The process by which great nations are born and die, global empires are transformed into mediocre states and obscure upstarts turn into rulers of the world remains a mystery, despite all the best efforts of academics and politicians to crack it.
Today China is
at the center of the debate over this process, just as the United
States was 100 years ago. At the turn of the 20th century, the United
States was still waiting for its finest hour. It had already made a
remarkable economic leap, but had not yet received international
political recognition. There are many similarities in the historical
development trajectories of the United States and China at their moments
of transformation into world hegemonies. The founding father of China’s
economic miracle, Deng Xiaoping, instructed his successors to be modest
in their dealings with the outside world and wait for the right moment
to come into their own. Similar recommendations some 200 years earlier were left by U.S. founding father George Washington in his political will.
The
United States began to shed its isolationism only after it had
overtaken all its international economic rivals, which occurred under
Theodore Roosevelt in the 1900s. China’s current leader, Xi Jinping, has
much in common with Roosevelt. China’s “Big Stick policy” in the South
China Sea, tough rhetoric, ambitious statements — all these indicate
China’s desire to speed up the process of spending its economic capital on foreign policy.
For the U.S., the event that removed all obstacles on its path to establishing its international political influence was World War I.
A
glance at today’s headlines prompts the conclusion that China does not
have to wait long before it rises to the top of the global pedestal. The
confrontation between Russia and the West is a true godsend for China.
Just as the self-destruction of the Euro-
centric world a century ago
prepared the ground for building a new U.S.-centric system, the weakening of the U.S. in its standoff with Putin’s Russia in the 21st century will result in its being replaced by China as the leading global power.
It
is sad to admit that in both cases, the role of the key spoiler — the
country that ruined the balance of the global system — belongs to
Russia.
In the opinion of many Americans, modern Russia does not
present a serious force to be reckoned with internationally and can
claim only the status of a
regional power. They may be absolutely right as far as Russia’s positive
capabilities are concerned, but its negative potential is immeasurably
higher. Yet this is manifested not so much in military pressure on its East European neighbors or threats to turn the United States into
“radioactive ash.” The real Russian threat lies in Moscow’s ability to
destroy the U.S.-centric world order by starting to play the China card
in the hope of hurting the United States and compensating for losses
resulting from Western sanctions.
The argument in favor of Russia forming an anti-American
bloc with China and other countries, which is often repeated by
Moscow’s politicians, is that a new international system will not be
based on hegemony or bipolarity, but rather on equal partnership between
the growing economies of Eurasia and Latin America, which form a
counterbalance to the U.S. and challenge the dollar’s global domination.
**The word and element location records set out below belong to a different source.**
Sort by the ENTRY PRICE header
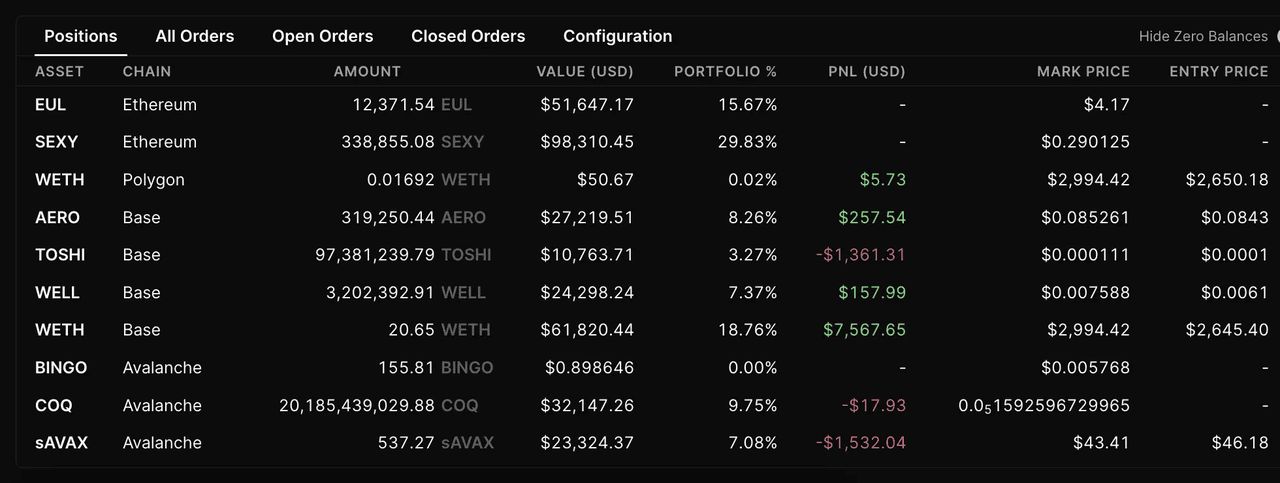Image resolution: width=1280 pixels, height=483 pixels. click(1218, 72)
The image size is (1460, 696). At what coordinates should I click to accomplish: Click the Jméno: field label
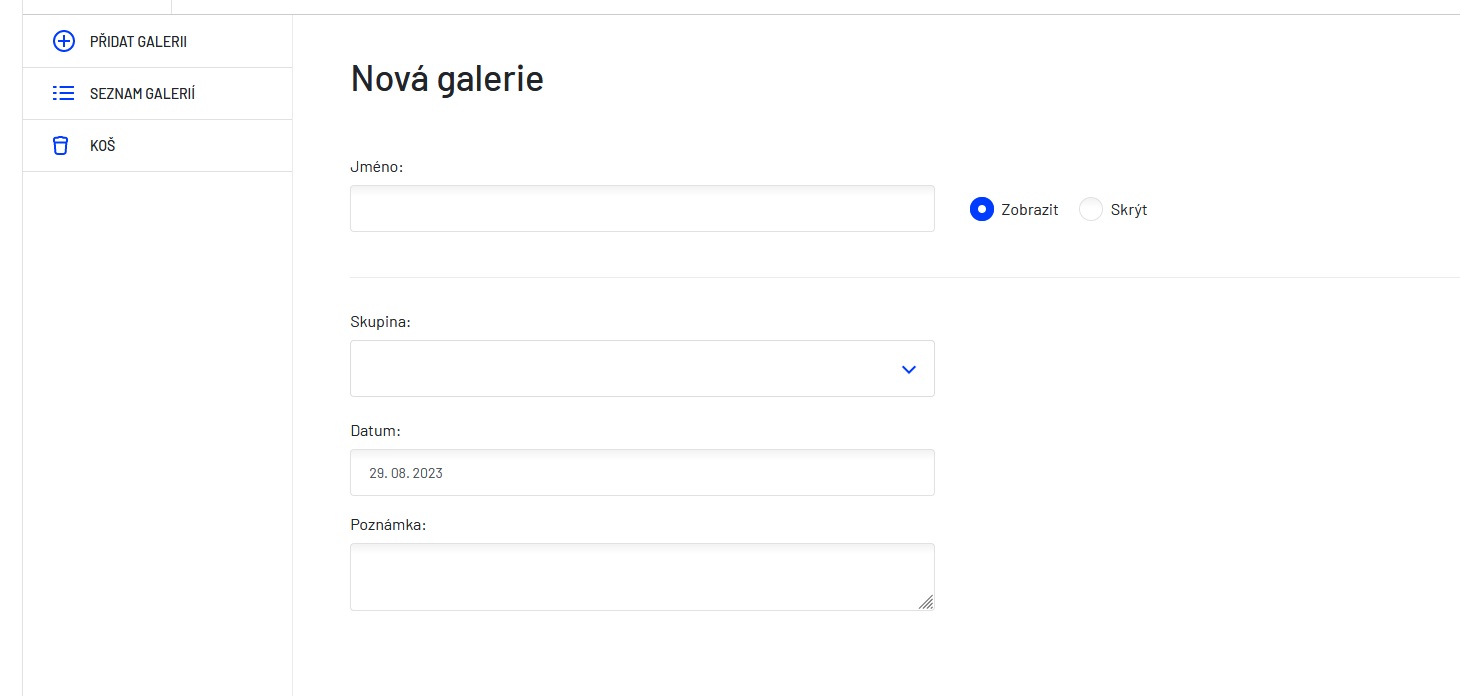coord(377,167)
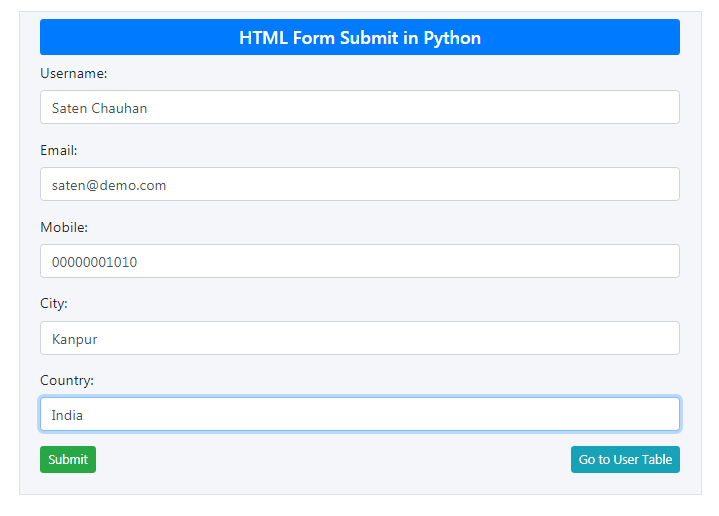Place cursor on 'saten@demo.com' text
Image resolution: width=719 pixels, height=516 pixels.
click(x=109, y=185)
This utopia may have some propaganda value, but the problem is that even the masterminds of Russian foreign policy do not believe in it.
It
is absolutely obvious that the sluggish progress in Russian-Chinese
economic relations prior to 2014 and its substitution with grandiloquent, but ineffective, declarations and memorandums of understanding had only one reason: President Vladimir Putin did not want to let China onto his territory. Now, however, in 2014, this resistance is no longer possible.
Putin
has decided that the threat of China’s economic and demographic
domination of Russia is less serious than the threat of the United
States provoking a “color revolution” in Russia. Suddenly, the future
of the global political system has become less important than the more
immediate fear of losing political control. Putin was faced with the
dilemma of losing power under the Americans or retaining it under the
Chinese. It could hardly be a surprise that he opted for the latter.
A
similar strategic choice is being presented to the United States. The
recent series of East Asian summits has clearly shown that China will
not miss this opportunity to fish in these troubled waters, so the United States must
now decide which is more important to it: To punish the aggressor
Putin, losing its world hegemony in the process, or to find a way of
resolving the conflict with Russia, thus halting the process of China’s
transformation into a political and military superpower.
Unfortunately for the United States leadership, the choice is not as obvious as it was for Putin. It
does not have such a telling illustration of its political future as
the Russian leaders got on Feb. 22, 2014, when Ukrainian President
Viktor Yanukovych was deposed and fled the country.